Space-Efficient Algorithm for Integer Programming with Few Constraints

TL;DR

This paper introduces a space-efficient algorithm for solving fixed-constraint integer linear programs, achieving near-equivalent time complexity to existing methods but with significantly reduced space requirements.

Contribution

The authors develop a polynomial space algorithm for fixed-constraint integer programming that maintains nearly the same time complexity as traditional dynamic programming approaches.

Findings

Achieves polynomial space complexity for fixed-constraint ILP.

Maintains almost the same time complexity as dynamic programming algorithms.

Provides a practical approach for large instances with limited memory.

Abstract

Integer linear programs $\min\{c^T x : A x = b, x \in \mathbb{Z}^n_{\ge 0}\}$, where $A \in \mathbb{Z}^{m \times n}$, $b \in \mathbb{Z}^m$, and $c \in \mathbb{Z}^n$, can be solved in pseudopolynomial time for any fixed number of constraints $m = O(1)$. More precisely, in time $(m\Delta)^{O(m)} \text{poly}(I)$, where $\Delta$ is the maximum absolute value of an entry in $A$ and $I$ the input size.
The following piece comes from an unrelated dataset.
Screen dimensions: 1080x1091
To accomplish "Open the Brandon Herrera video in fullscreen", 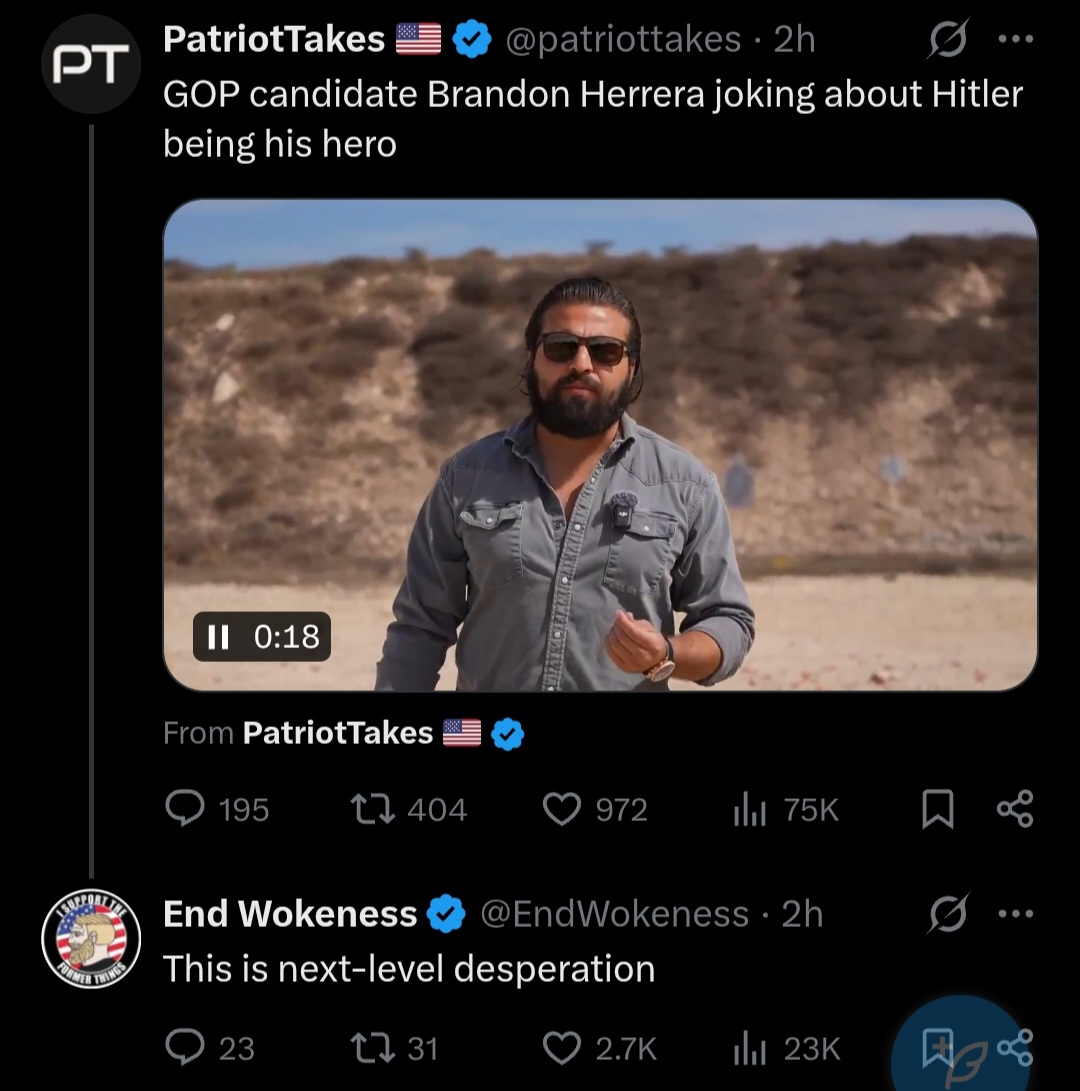I will click(x=600, y=444).
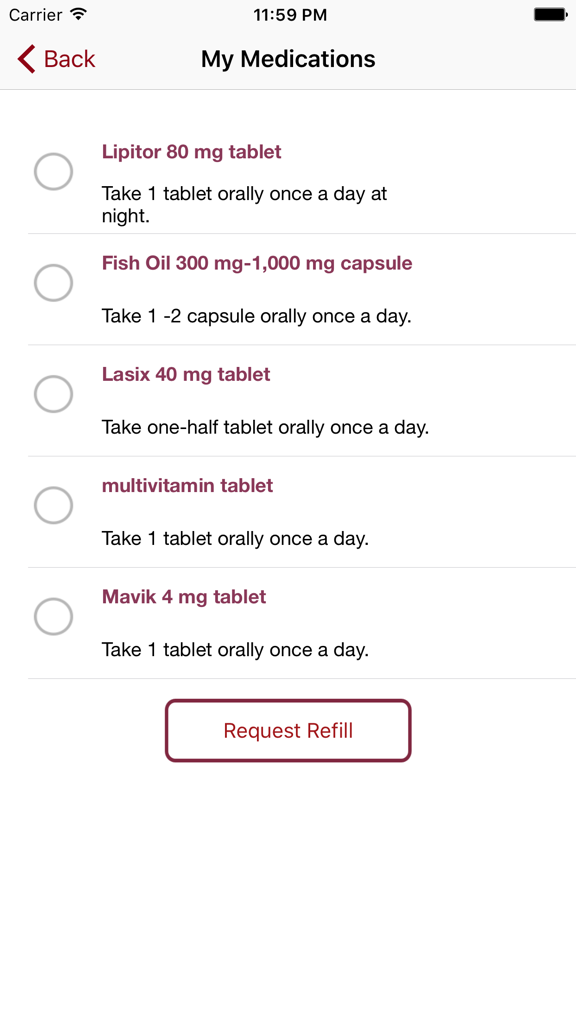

Known algorithms rely heavily on dynamic programming, which leads to a space complexity of similar order of magnitude as the running time. In this paper, we present a polynomial space algorithm that solves integer linear programs in $(m\Delta)^{O(m (\log m + \log\log\Delta))} \text{poly}(I)$ time, that is, in almost the same time as previous dynamic programming algorithms.